Le ministre des Finances, Eric Girard, a reconnu mardi que Québec devra « faire mieux » pour encadrer les cryptomonnaies, dans la foulée des révélations de La Presse sur le flou qui entoure cette industrie.

« C’est certain que [dans] l’encadrement et la surveillance de la cryptomonnaie, on doit faire mieux, a-t-il dit en point de presse. On a un groupe de travail qui inclut l’Agence du revenu du Canada, Revenu Québec, l’AMF, le ministère des Finances. On va continuer. Et c’est certain qu’on doit resserrer l’encadrement des cryptomonnaies. »

La Presse révélait lundi que Revenu Québec, pourtant responsable de délivrer les permis aux entreprises de ce secteur, ignore la quantité de guichets automatiques de cryptomonnaies dans la province. On retrouve plus de 270 de ces machines sur le territoire québécois, selon le site Coin ATM Radar.

Les utilisateurs peuvent y acheter jusqu’à 1000 $ en bitcoins et autres devises virtuelles avec de l’argent liquide sans présenter de pièces d’identité, une situation qui facilite le blanchiment d’argent, selon plusieurs corps policiers.

Notre enquête a aussi permis de démontrer que le propriétaire d’une des entreprises de guichets les plus populaires – la montréalaise Instacoin – entretient des liens d’affaires avec le chef d’un clan mafieux.
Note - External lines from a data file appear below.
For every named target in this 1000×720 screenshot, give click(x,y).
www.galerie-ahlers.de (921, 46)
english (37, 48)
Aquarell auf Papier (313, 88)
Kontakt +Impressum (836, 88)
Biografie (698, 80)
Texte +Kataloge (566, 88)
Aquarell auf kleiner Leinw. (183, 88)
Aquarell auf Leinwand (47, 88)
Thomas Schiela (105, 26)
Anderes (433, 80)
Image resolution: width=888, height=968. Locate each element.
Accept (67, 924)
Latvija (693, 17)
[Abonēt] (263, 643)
Revenu Québec n’a pas voulu « confirmer ou infirmer si un processus d’enquête est en cours » au sujet de cette société.

Au ministère fédéral des Finances, on a indiqué mardi qu’il est « interdit aux criminels et à leurs associés de gérer une entreprise de monnaie virtuelle réglementée en vertu de la Loi ». En conséquence, « ils ne peuvent s’inscrire auprès du CANAFE (Centre d’analyse des opérations et déclarations financières du Canada) ».

« Extrêmement préoccupant »

Le député libéral et ancien ministre des Finances Carlos Leitão a jugé « extrêmement préoccupantes » les informations contenues dans l’enquête de La Presse. Selon lui, les guichets de cryptos qui se multiplient constituent « un moyen idéal pour blanchir de l’argent ».
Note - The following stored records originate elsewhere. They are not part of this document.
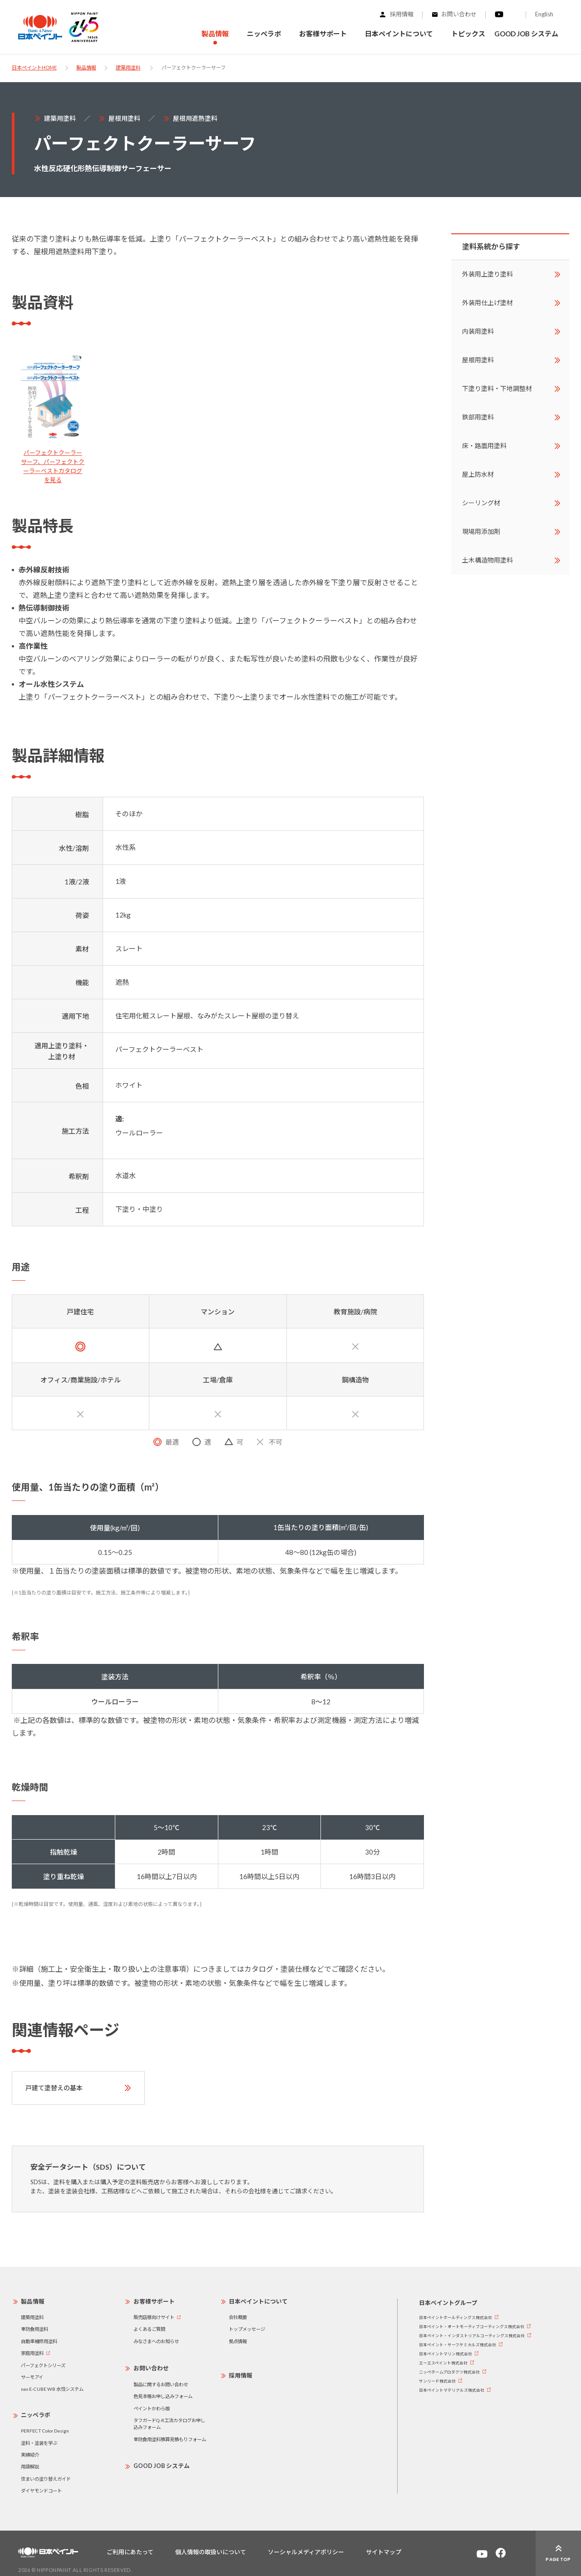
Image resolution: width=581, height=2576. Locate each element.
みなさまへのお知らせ (156, 2341)
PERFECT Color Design (45, 2430)
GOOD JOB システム (526, 34)
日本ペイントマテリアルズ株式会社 (451, 2390)
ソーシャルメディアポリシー (306, 2552)
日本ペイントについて (258, 2301)
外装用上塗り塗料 (487, 274)
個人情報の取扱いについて (210, 2552)
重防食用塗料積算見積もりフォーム (169, 2439)
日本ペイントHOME (34, 67)
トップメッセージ (247, 2329)
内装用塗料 (478, 331)
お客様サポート (154, 2301)
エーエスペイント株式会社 (443, 2362)
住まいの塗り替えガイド (46, 2479)
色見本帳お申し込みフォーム (162, 2396)
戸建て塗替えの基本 (54, 2088)
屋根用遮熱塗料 (195, 118)
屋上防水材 (478, 474)
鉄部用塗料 (478, 417)
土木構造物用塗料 (487, 560)
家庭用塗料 (32, 2353)
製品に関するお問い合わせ (160, 2384)
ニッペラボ (35, 2414)
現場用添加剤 (481, 531)
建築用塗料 (128, 67)
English (544, 14)
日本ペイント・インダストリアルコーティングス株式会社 (472, 2335)
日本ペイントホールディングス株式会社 (455, 2317)
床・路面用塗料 (484, 445)
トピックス (468, 34)
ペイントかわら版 (151, 2408)
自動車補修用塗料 (39, 2341)
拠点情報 (238, 2341)
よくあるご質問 (149, 2329)
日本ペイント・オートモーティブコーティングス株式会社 (471, 2326)
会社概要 (238, 2317)
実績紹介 (30, 2455)
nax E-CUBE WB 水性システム (52, 2389)
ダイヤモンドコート (41, 2490)
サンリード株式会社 (437, 2381)
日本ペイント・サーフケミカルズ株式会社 (457, 2344)
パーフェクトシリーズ (43, 2365)
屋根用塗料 (124, 118)
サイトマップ (383, 2552)
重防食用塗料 (34, 2329)
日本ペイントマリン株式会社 (445, 2353)
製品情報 (86, 67)
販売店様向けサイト (153, 2317)
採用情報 (402, 14)
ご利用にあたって (130, 2552)
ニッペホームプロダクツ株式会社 (449, 2371)
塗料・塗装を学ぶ (39, 2443)
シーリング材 (481, 503)
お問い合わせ (459, 14)
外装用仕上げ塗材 (487, 302)
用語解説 (30, 2466)
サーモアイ (32, 2377)
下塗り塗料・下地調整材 (497, 388)
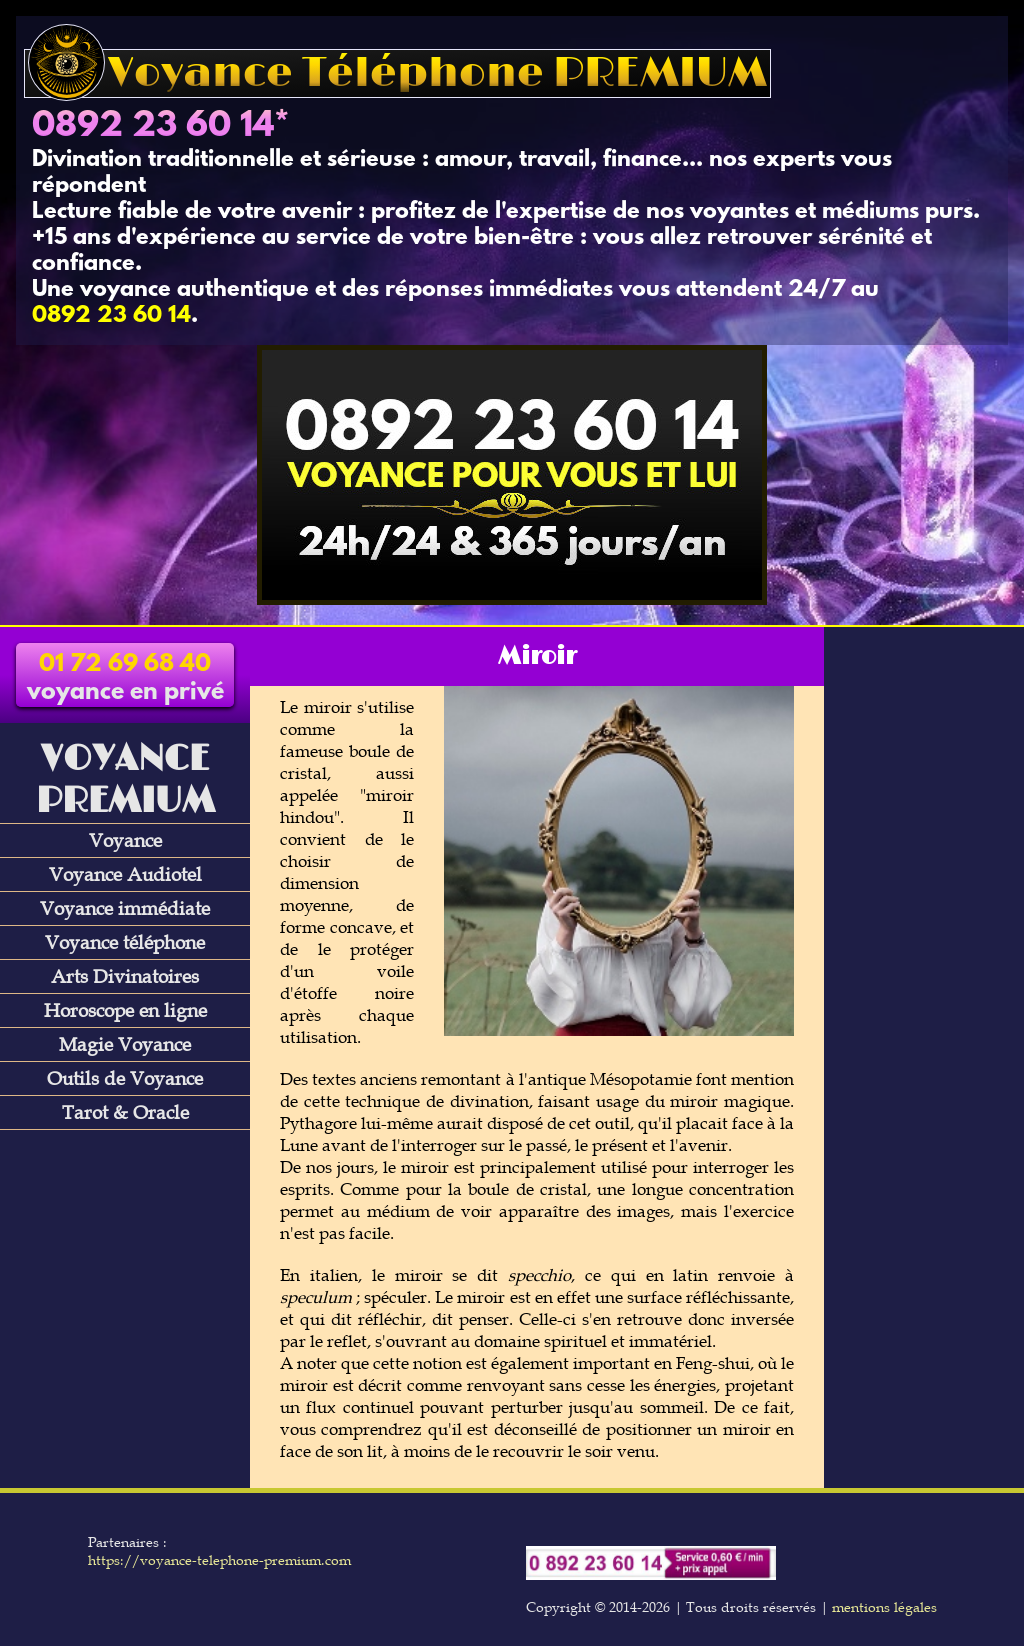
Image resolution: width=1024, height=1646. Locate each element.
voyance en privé (125, 679)
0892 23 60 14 (153, 127)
M. Leitão était à la tête des Finances en 2016 quand Le Journal de Montréal avait révélé l’existence de nombreux guichets traditionnels illégaux. C’est dans la foulée de ce scandale qu’il a décidé de transférer la responsabilité des guichets de l’Autorité des marchés financiers (AMF) vers Revenu Québec.

PHOTO YAN DOUBLET, ARCHIVES LE SOLEIL

Le député libéral et ancien ministre des Finances Carlos Leitão

Revenu Québec est finalement devenu responsable de l’application de la Loi sur les entreprises de services monétaires en septembre 2021. Cette loi régit entre autres les guichets de cryptomonnaies. « Allez, Revenu Québec, dépêchez-vous un peu pour aller vérifier ces machines-là ! », a lancé l’ancien ministre en entrevue.

Chez Québec solidaire, la députée Ruba Ghazal a qualifié de « très inquiétant » le brouillard dans lequel navigue Revenu Québec quant au nombre réel de ces guichets. « Il est temps que le gouvernement légifère sur ce Far West qu’est l’industrie des cryptomonnaies. »

Le porte-parole du Parti québécois en matière de finances, Martin Ouellet, estime de son côté que le gouvernement « se ferme les yeux » dans ce dossier. « On cautionne des guichets qui facilitent la vie au blanchiment d’argent et aux transactions du crime organisé. Le gouvernement doit terminer son laxisme et obtenir l’information et se pencher sur la gestion de ces guichets, voire leur interdiction. »

Québec a créé en avril 2021 un comité qui vise notamment à s’attaquer à la fraude et au blanchiment d’argent dans les cryptomonnaies. Ses membres se sont rencontrés à sept reprises.